I watched the videotape of last week's NBA melee repeatedly, analyzing it  more closely than the Warren Commission's frame-by-frame examination of the Zapruder tape of the JFK assassination. And I have finally come to understand why white guys love hockey so much. A brawl is so far more compelling than a game. But remember the NHL all but went under despite daily highlights featuring fisticuffs both on and off the ice.
        As an attorney, I can safely say that Ron Artest just put his lawyer into a higher tax bracket. Somebody oughta give the troubled  Indianapolis Pacers star a saliva test. He might be rabid. How else do you explain his instigating, in rapid succession, all three incidents which turned an otherwise unremarkable NBA basketball game into an all-out brawl between his team and dozens of Detroit Pistons fans?
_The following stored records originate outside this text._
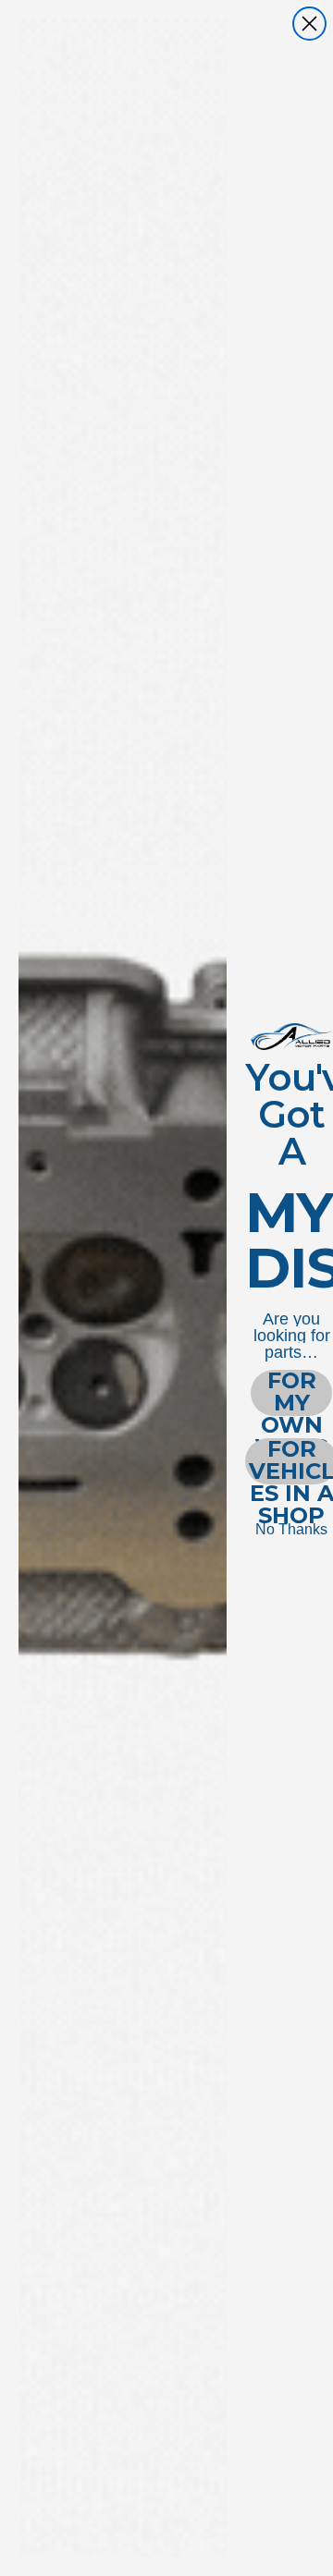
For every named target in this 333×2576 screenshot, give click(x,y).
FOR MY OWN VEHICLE (291, 1393)
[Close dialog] (309, 23)
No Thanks (291, 1529)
        It all started with less than a minute left in a blow-out which Indianapolis was winning, when Artest, instead of trying to rebound a ball, smashed Ben Wallace from behind in the head, knowing full well that Ben's brother, Sam, had died a few weeks ago after a long battle with brain cancer. Ben lost his mom last year and his grandmother  not long before that.
        Wallace, perhaps the Pistons' most admired player and ordinarily a model citizen, reacted by grabbing Artest by the throat for a moment and warning him not to try that bull substance again. Cowardly Ron ran away, hiding behind the refs and curling up in the fetal position with his eyes closed on the scorer's table.
        Then, when a fan threw a beer on him, Artest ignited skirmish number two by running into the stands and flailing at anybody sitting in the general area where the drink came from, including ex-Piston-turned-team broadcaster Rick Mahorn. A few Pacers players joined the free-for-all in the seats, including Jermaine O'Neal, Stephen Jackson, and Fred Jones, who got his ass kicked, by the way.
        As the headhunting Artest made his way back to the court still looking for trouble, he found two trash-talking chubbsy-wubbsies waddling by in Piston's jerseys. Though physically unprovoked, Ron started round three by knocking both of the pear-shaped punks to the ground. And, for good measure, O'Neal sucker-punched one of them again square in the face just as he was struggling to get back on his feet.
        An important question which simply must be asked is, do either of those fatsos have lawyers? If not, will someone please have them contact my office immediately. The same goes for any kids traumatized by observing the mayhem and for any innocent fans who might have been mistakenly beaten by a multi-millionaire in the arena on the night in question. And a legal memo to that elderly lady who was left woozy on the floor: You're rich!
        As for Ron Artest, I'd even be willing to represent you, if you're interested in retaining my services. There’s always the insanity defense. While that might not help with the lengthy suspension or all the civil lawsuits you're certain to be slapped with, I do have some good news. I just saved a lot of money on car insurance.